Wedge 14 is complementarily positioned relative to wedge 12 with a radially larger end 24 most closely adjacent the smaller end 22 of wedge 12 while a smaller radial dimensioned end 26 of wedge 14 is most closely adjacent larger radial end 20 of wedge 12.

As will be apparent from a brief review of the drawings, each wedge includes relatively broad angular surfaces; numerals 32 and 34 are associated with these surfaces on wedge 12 while numerals 36 and 38 are associated with these surfaces on wedge 14. The angles of these surfaces are selected to ensure that when the seal 10 is set, they are substantially flush with the mating surfaces of a separate component radially outwardly located of the seal 10 and another separate component radially inwardly located of the seal 10. In one embodiment of the seal 10, the components radially outwardly and radially inwardly are as illustrated in the figures. A tubular component 40 may be a casing or other similar component having a surface 42 and the component radially inwardly of the seal is identified with numeral 44 and may be a tubular component or a solid component having a surface 46. Component 44 does require that the surface 46 at least include a frustoconical surface at a portion of the surface for interaction with and setting of the seal 10. The frustoconical surface 46 may be a part of component 44 or may be attached thereto without consequence to the operation of seal 10. For example, the component 44 may simply be a tubular that is substantially straight and a frustoconical piece could be added thereto.

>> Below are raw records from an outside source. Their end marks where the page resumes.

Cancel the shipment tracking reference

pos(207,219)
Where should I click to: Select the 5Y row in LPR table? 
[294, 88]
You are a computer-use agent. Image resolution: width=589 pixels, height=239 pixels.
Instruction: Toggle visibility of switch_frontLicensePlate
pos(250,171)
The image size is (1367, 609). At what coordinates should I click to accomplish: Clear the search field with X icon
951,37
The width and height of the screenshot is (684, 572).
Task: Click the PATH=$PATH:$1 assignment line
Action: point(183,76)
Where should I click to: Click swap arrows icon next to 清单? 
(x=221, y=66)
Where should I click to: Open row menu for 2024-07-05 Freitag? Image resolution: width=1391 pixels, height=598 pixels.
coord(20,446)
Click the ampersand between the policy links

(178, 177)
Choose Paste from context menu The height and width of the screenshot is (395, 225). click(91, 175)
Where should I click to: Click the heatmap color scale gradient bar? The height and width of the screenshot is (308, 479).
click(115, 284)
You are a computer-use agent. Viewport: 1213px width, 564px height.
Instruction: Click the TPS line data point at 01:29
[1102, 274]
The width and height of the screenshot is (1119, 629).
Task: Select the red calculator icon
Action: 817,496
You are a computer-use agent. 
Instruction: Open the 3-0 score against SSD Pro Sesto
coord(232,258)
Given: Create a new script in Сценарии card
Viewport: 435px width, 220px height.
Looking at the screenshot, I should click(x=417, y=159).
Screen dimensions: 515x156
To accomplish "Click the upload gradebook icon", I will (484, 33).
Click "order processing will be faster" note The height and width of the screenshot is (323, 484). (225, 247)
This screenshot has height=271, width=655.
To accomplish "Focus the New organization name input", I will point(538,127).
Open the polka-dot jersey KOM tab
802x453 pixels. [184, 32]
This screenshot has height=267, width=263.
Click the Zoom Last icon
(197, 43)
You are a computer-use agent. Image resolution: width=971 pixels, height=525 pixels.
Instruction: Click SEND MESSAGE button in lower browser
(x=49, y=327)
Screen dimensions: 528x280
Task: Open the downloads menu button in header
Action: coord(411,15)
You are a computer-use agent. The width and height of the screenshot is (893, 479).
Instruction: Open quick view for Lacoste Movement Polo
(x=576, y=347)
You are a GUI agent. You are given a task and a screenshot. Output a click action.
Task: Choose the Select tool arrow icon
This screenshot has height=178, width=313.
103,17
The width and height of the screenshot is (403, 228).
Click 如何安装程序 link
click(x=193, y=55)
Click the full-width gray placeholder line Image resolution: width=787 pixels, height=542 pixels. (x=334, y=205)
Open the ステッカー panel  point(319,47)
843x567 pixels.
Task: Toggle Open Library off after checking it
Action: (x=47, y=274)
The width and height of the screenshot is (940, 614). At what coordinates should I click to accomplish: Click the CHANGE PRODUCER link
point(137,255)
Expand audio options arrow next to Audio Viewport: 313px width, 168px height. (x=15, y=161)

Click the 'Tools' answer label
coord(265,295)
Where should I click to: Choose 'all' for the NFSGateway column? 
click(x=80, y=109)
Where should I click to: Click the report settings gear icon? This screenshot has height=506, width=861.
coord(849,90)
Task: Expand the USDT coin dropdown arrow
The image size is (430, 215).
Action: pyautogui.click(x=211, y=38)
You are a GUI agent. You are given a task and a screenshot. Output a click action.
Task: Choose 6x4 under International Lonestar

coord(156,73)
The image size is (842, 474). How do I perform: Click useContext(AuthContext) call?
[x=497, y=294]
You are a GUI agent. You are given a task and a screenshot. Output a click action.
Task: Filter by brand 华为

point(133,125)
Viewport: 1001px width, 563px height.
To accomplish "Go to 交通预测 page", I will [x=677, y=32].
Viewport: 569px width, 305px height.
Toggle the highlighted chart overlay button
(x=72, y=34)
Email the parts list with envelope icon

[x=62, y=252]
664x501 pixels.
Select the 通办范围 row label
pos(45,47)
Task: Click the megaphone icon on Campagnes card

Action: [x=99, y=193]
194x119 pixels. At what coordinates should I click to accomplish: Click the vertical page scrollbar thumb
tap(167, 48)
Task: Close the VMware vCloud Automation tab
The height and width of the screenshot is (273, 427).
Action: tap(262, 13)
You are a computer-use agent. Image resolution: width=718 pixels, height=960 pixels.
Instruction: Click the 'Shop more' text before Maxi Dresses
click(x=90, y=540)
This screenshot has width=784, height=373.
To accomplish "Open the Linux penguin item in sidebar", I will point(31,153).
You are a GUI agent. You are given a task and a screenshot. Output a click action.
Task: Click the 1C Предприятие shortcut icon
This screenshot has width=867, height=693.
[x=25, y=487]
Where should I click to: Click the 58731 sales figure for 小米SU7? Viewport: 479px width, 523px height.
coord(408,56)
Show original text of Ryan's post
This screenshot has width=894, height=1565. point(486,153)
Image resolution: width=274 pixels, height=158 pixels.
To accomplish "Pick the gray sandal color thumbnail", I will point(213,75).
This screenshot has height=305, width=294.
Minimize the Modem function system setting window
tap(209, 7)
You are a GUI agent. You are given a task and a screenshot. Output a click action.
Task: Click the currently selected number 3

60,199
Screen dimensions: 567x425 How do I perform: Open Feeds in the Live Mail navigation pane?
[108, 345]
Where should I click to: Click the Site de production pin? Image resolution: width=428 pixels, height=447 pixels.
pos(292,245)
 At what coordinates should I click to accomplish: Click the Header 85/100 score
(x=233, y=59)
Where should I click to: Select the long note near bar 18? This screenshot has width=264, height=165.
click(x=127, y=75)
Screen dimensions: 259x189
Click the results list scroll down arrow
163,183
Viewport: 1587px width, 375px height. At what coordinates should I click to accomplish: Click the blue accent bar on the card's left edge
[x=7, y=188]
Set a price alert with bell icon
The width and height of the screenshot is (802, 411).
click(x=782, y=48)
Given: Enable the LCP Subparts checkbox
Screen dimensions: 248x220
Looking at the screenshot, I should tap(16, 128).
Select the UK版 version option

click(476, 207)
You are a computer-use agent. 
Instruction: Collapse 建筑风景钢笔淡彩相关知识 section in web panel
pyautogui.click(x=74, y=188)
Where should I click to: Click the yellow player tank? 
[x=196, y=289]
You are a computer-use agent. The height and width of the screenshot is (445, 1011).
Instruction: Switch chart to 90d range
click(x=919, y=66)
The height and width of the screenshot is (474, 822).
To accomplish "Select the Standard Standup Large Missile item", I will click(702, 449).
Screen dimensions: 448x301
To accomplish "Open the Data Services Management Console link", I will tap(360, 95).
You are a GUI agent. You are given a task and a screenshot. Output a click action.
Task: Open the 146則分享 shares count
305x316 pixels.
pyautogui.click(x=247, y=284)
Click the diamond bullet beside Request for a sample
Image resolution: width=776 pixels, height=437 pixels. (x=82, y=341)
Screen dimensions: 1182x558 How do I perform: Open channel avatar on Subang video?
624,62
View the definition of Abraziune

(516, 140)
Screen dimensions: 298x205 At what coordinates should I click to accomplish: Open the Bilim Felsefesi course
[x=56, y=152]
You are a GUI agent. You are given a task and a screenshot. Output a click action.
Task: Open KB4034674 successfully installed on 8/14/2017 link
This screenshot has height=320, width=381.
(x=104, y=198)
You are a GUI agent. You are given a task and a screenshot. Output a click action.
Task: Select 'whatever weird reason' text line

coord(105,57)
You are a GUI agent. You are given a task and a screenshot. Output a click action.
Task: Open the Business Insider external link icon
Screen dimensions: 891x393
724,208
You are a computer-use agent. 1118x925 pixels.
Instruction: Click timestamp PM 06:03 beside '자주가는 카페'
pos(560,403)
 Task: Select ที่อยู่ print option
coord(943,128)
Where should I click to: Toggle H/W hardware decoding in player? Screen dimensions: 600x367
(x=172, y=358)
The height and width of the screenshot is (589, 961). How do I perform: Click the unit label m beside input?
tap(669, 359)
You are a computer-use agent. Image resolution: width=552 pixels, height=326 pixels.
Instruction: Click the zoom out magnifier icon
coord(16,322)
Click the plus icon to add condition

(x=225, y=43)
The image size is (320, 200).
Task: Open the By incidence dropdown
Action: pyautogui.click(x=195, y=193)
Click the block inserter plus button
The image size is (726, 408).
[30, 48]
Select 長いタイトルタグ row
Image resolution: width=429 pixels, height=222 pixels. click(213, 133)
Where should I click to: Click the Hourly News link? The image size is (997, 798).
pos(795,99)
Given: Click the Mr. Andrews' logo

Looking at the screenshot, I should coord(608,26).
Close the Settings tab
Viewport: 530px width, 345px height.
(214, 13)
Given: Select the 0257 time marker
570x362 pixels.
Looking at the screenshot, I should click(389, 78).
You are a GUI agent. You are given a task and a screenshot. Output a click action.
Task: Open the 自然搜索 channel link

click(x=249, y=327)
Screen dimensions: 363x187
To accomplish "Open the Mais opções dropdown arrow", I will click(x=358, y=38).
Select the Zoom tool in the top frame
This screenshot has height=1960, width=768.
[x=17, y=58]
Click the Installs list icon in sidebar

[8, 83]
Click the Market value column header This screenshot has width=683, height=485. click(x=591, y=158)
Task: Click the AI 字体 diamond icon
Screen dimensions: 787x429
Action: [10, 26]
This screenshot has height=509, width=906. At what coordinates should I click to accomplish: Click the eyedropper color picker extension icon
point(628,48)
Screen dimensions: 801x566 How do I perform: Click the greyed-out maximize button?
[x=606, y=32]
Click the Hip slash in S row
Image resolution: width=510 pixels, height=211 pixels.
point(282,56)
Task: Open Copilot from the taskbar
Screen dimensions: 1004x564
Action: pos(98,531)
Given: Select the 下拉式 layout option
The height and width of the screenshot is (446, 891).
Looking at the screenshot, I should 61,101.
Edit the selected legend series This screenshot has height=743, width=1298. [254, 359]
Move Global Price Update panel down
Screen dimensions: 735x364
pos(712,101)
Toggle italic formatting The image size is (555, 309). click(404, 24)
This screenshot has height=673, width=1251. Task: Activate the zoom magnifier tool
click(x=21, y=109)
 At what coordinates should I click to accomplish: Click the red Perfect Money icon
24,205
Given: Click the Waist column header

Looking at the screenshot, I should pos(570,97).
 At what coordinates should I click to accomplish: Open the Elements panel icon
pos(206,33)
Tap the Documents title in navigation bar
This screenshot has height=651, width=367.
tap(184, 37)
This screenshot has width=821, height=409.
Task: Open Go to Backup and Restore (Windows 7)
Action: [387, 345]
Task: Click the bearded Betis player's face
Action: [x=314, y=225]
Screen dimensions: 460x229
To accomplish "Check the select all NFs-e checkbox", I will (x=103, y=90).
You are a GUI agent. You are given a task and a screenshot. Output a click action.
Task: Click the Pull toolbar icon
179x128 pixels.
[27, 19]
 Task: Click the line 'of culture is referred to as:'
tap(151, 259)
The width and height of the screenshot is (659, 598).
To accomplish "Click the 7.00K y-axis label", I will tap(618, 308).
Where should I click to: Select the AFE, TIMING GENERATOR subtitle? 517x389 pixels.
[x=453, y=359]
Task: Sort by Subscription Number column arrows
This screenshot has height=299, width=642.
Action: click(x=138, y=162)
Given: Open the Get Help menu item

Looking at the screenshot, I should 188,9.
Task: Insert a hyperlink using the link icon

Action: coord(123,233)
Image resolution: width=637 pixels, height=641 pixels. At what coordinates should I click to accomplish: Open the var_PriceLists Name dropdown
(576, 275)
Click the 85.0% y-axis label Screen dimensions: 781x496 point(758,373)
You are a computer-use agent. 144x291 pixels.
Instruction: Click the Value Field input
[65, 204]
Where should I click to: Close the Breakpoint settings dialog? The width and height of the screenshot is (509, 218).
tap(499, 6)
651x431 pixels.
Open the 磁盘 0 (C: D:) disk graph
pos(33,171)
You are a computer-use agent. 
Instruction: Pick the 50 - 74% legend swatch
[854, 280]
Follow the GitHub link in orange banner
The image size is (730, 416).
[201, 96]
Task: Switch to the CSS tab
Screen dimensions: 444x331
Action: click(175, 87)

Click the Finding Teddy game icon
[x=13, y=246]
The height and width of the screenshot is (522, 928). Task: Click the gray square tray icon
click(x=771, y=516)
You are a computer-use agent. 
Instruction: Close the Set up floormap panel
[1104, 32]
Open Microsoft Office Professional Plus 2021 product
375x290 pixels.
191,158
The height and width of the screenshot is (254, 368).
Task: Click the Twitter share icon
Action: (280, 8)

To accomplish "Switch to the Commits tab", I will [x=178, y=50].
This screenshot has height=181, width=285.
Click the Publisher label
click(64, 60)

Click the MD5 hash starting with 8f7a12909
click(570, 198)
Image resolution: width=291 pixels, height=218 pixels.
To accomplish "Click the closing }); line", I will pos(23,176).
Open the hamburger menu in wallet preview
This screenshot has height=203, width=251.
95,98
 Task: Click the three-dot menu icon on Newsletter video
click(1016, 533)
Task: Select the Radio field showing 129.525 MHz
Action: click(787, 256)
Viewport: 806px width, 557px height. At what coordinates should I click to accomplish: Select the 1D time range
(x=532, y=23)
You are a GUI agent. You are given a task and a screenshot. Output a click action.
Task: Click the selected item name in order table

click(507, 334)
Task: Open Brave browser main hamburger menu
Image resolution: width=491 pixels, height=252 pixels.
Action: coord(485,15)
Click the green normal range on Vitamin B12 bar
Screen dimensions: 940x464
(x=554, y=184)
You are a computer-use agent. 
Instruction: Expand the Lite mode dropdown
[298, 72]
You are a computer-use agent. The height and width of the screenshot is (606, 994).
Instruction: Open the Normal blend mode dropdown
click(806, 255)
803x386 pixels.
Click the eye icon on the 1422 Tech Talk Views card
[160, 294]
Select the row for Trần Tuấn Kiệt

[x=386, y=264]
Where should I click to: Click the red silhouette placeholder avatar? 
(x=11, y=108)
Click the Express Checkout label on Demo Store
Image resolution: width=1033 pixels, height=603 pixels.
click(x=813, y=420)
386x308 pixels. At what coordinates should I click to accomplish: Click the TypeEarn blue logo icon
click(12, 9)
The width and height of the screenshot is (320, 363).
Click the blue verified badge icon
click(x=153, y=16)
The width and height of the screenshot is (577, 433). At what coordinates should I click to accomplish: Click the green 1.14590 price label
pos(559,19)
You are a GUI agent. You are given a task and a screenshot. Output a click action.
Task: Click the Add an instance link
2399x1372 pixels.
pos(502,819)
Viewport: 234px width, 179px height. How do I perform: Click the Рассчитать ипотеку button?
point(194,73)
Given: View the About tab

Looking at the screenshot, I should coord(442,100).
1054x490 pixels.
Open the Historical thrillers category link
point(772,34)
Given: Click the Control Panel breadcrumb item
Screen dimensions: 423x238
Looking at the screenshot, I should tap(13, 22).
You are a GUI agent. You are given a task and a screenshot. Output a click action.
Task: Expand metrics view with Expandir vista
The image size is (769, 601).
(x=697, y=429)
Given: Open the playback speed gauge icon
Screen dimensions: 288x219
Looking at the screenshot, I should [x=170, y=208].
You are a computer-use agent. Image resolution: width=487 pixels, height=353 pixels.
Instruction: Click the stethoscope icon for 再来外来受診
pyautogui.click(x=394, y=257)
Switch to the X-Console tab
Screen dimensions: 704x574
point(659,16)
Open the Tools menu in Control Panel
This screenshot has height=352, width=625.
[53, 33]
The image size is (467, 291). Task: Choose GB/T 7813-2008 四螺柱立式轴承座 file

In one embodiment, where the angles of surfaces 32 and 46 and surfaces 34 and 36 are substantially the same, they will appear as in FIGS. 1 and 2. The angles of these surfaces together ensure that the angle of surface 38 will substantially match the angle of the surface 42, which in the figures has no angle relative to an axis of the device (but could if desired). As in the illustrated embodiment, it is apparent that the angles of surfaces 46, 32, 34 and 36 cancel each other relative to the surface 38. This is desirable and will ensure a good seal between surface 38 and surface 42, whatever that angle may be. It will be appreciated, however, that the angles of the respective surfaces need not be exactly as shown but may be more steep or more shallow with the only result being a higher or lower setting force required from the actuator, respectively. Further, it is not critical that surface 46 be an identical angle with that of surface 32 or that surface 34 be identical to that of surface 36 or even that the angle of surface 38 be identical with that of surface 42 but rather it is merely important that these respective abutting surfaces be reasonably close to having the same angles for each interface. Ranges of angles for the respective surfaces 46, 32, 34, 36, 38 and 42 are about 0.13 to about 45 degrees with the illustrated embodiment being about 3 degrees for surfaces 46, 32, 34 and 36.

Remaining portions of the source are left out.